§ A run of records:
——

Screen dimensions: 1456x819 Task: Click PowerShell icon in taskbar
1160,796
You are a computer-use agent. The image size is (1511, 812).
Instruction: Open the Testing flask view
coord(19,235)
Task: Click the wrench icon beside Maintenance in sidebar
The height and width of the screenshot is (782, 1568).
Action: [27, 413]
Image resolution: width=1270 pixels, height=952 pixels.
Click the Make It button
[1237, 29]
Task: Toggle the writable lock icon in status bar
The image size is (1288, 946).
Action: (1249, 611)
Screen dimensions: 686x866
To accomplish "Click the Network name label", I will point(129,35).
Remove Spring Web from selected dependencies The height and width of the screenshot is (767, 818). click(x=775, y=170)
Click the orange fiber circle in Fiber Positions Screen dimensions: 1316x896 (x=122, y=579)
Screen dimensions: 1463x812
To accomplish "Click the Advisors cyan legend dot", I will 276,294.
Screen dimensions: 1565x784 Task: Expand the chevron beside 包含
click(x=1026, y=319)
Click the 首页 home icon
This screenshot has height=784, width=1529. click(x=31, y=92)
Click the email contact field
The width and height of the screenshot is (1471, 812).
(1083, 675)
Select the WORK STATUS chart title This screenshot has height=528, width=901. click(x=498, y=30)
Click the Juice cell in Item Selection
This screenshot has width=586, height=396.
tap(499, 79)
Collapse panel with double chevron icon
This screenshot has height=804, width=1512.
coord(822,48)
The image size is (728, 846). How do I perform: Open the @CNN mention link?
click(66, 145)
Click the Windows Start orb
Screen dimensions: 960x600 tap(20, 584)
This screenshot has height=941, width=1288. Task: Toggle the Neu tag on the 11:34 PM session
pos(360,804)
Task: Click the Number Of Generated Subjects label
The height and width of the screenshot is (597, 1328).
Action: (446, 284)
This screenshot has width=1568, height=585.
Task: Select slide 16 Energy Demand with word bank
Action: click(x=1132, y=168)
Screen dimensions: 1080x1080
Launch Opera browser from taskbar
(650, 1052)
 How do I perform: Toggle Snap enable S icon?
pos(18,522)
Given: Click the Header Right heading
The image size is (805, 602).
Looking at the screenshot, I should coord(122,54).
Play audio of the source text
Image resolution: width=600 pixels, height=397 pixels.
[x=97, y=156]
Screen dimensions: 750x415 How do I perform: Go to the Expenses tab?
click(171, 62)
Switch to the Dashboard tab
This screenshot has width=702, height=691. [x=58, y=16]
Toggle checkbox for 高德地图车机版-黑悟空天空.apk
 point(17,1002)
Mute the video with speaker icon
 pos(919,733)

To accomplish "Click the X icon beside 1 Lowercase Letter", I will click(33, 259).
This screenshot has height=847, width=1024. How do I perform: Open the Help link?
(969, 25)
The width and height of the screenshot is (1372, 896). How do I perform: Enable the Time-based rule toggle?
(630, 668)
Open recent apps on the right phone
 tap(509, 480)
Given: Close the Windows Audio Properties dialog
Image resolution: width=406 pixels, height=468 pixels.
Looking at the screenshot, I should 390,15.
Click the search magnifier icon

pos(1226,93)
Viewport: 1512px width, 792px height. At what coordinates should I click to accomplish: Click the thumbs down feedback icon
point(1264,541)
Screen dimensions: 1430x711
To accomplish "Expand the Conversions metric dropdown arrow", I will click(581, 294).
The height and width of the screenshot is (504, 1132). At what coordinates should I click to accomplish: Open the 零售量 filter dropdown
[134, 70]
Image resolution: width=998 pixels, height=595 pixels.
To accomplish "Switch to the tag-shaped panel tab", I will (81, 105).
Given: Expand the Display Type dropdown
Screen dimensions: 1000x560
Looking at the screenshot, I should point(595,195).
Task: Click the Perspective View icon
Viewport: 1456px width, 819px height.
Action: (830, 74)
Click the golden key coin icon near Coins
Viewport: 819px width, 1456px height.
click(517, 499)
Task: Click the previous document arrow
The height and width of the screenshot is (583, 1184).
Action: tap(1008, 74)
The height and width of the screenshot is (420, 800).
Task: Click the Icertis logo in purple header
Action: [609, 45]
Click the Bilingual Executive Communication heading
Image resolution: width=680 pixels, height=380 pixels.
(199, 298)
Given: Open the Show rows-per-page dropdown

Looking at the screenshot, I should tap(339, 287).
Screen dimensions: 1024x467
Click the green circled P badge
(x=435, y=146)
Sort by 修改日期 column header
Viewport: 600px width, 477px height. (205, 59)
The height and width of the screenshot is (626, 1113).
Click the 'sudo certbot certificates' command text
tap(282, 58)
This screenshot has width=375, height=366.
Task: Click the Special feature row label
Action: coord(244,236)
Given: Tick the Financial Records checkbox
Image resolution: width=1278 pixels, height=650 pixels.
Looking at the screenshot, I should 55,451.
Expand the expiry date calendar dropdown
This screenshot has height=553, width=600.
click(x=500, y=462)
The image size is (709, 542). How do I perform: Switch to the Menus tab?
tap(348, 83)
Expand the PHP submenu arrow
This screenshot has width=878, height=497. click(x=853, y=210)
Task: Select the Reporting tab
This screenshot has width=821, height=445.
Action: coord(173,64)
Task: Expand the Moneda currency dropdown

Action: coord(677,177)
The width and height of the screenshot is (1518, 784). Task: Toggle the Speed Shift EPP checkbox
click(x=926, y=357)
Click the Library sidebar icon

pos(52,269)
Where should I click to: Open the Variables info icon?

——

§ Description of the task:
Copy out every entry above word for word, changing and adding nothing.

§ Result below:
Screen dimensions: 1456x819 Task: Click PowerShell icon in taskbar
1160,796
You are a computer-use agent. The image size is (1511, 812).
Instruction: Open the Testing flask view
coord(19,235)
Task: Click the wrench icon beside Maintenance in sidebar
The height and width of the screenshot is (782, 1568).
Action: [27, 413]
Image resolution: width=1270 pixels, height=952 pixels.
Click the Make It button
[1237, 29]
Task: Toggle the writable lock icon in status bar
The image size is (1288, 946).
Action: (1249, 611)
Screen dimensions: 686x866
To accomplish "Click the Network name label", I will point(129,35).
Remove Spring Web from selected dependencies The height and width of the screenshot is (767, 818). click(x=775, y=170)
Click the orange fiber circle in Fiber Positions Screen dimensions: 1316x896 (x=122, y=579)
Screen dimensions: 1463x812
To accomplish "Click the Advisors cyan legend dot", I will 276,294.
Screen dimensions: 1565x784 Task: Expand the chevron beside 包含
click(x=1026, y=319)
Click the 首页 home icon
This screenshot has height=784, width=1529. click(x=31, y=92)
Click the email contact field
The width and height of the screenshot is (1471, 812).
(1083, 675)
Select the WORK STATUS chart title This screenshot has height=528, width=901. click(x=498, y=30)
Click the Juice cell in Item Selection
This screenshot has width=586, height=396.
tap(499, 79)
Collapse panel with double chevron icon
This screenshot has height=804, width=1512.
coord(822,48)
The image size is (728, 846). How do I perform: Open the @CNN mention link?
click(66, 145)
Click the Windows Start orb
Screen dimensions: 960x600 tap(20, 584)
This screenshot has height=941, width=1288. Task: Toggle the Neu tag on the 11:34 PM session
pos(360,804)
Task: Click the Number Of Generated Subjects label
The height and width of the screenshot is (597, 1328).
Action: (446, 284)
This screenshot has width=1568, height=585.
Task: Select slide 16 Energy Demand with word bank
Action: click(x=1132, y=168)
Screen dimensions: 1080x1080
Launch Opera browser from taskbar
(650, 1052)
 How do I perform: Toggle Snap enable S icon?
pos(18,522)
Given: Click the Header Right heading
The image size is (805, 602).
Looking at the screenshot, I should coord(122,54).
Play audio of the source text
Image resolution: width=600 pixels, height=397 pixels.
[x=97, y=156]
Screen dimensions: 750x415 How do I perform: Go to the Expenses tab?
click(171, 62)
Switch to the Dashboard tab
This screenshot has width=702, height=691. [x=58, y=16]
Toggle checkbox for 高德地图车机版-黑悟空天空.apk
 point(17,1002)
Mute the video with speaker icon
 pos(919,733)

To accomplish "Click the X icon beside 1 Lowercase Letter", I will click(33, 259).
This screenshot has height=847, width=1024. How do I perform: Open the Help link?
(969, 25)
The width and height of the screenshot is (1372, 896). How do I perform: Enable the Time-based rule toggle?
(630, 668)
Open recent apps on the right phone
 tap(509, 480)
Given: Close the Windows Audio Properties dialog
Image resolution: width=406 pixels, height=468 pixels.
Looking at the screenshot, I should 390,15.
Click the search magnifier icon

pos(1226,93)
Viewport: 1512px width, 792px height. At what coordinates should I click to accomplish: Click the thumbs down feedback icon
point(1264,541)
Screen dimensions: 1430x711
To accomplish "Expand the Conversions metric dropdown arrow", I will click(581, 294).
The height and width of the screenshot is (504, 1132). At what coordinates should I click to accomplish: Open the 零售量 filter dropdown
[134, 70]
Image resolution: width=998 pixels, height=595 pixels.
To accomplish "Switch to the tag-shaped panel tab", I will (81, 105).
Given: Expand the Display Type dropdown
Screen dimensions: 1000x560
Looking at the screenshot, I should point(595,195).
Task: Click the Perspective View icon
Viewport: 1456px width, 819px height.
Action: (830, 74)
Click the golden key coin icon near Coins
Viewport: 819px width, 1456px height.
click(517, 499)
Task: Click the previous document arrow
The height and width of the screenshot is (583, 1184).
Action: tap(1008, 74)
The height and width of the screenshot is (420, 800).
Task: Click the Icertis logo in purple header
Action: [609, 45]
Click the Bilingual Executive Communication heading
Image resolution: width=680 pixels, height=380 pixels.
(199, 298)
Given: Open the Show rows-per-page dropdown

Looking at the screenshot, I should tap(339, 287).
Screen dimensions: 1024x467
Click the green circled P badge
(x=435, y=146)
Sort by 修改日期 column header
Viewport: 600px width, 477px height. (205, 59)
The height and width of the screenshot is (626, 1113).
Click the 'sudo certbot certificates' command text
tap(282, 58)
This screenshot has width=375, height=366.
Task: Click the Special feature row label
Action: coord(244,236)
Given: Tick the Financial Records checkbox
Image resolution: width=1278 pixels, height=650 pixels.
Looking at the screenshot, I should 55,451.
Expand the expiry date calendar dropdown
This screenshot has height=553, width=600.
click(x=500, y=462)
The image size is (709, 542). How do I perform: Switch to the Menus tab?
tap(348, 83)
Expand the PHP submenu arrow
This screenshot has width=878, height=497. click(x=853, y=210)
Task: Select the Reporting tab
This screenshot has width=821, height=445.
Action: coord(173,64)
Task: Expand the Moneda currency dropdown

Action: coord(677,177)
The width and height of the screenshot is (1518, 784). Task: Toggle the Speed Shift EPP checkbox
click(x=926, y=357)
Click the Library sidebar icon

pos(52,269)
Where should I click to: Open the Variables info icon?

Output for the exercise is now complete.